Strangers and Kin is the history of adoption, a quintessentially American institution in its buoyant optimism, generous spirit, and confidence in social engineering. An adoptive mother herself, Barbara Melosh tells the story of how married couples without children sought to care for and nurture other people's children as their own. It says much about the American experience of family across the twentieth century and our shifting notions of kinship and assimilation. Above all, it speaks of real people striving to make families out of strangers.

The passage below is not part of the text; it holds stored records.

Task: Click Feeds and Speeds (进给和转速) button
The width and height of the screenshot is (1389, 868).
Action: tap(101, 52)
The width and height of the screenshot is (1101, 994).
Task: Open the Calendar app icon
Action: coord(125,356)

In the early twentieth century, childless adults confronted orphanages reluctant to entrust their wards to the kindness of strangers. By the 1930s, however, the recently formed profession of social work claimed a new expertise--the science and art of child placement--and adoption became codified in law. It flourished in the United States, reflecting our ethnic diversity, pluralist ideals, and pragmatic approach to family. Then, in the 1960s, as the sexual revolution reshaped marriage, motherhood, and women's work, adoption became a less attractive option and the number of adoptive families precipitously declined. Taking this history into the early twenty-first century, Melosh offers unflinching insight to the contemporary debates that swirl around adoption: the challenges to adoption secrecy; the ethics and geopolitics of international adoption; and the conflicts over transracial adoption.

This gripping history is told through poignant stories of individuals, garnered from case records long inaccessible to others, and captures the profound losses and joys that make adoption a lifelong process.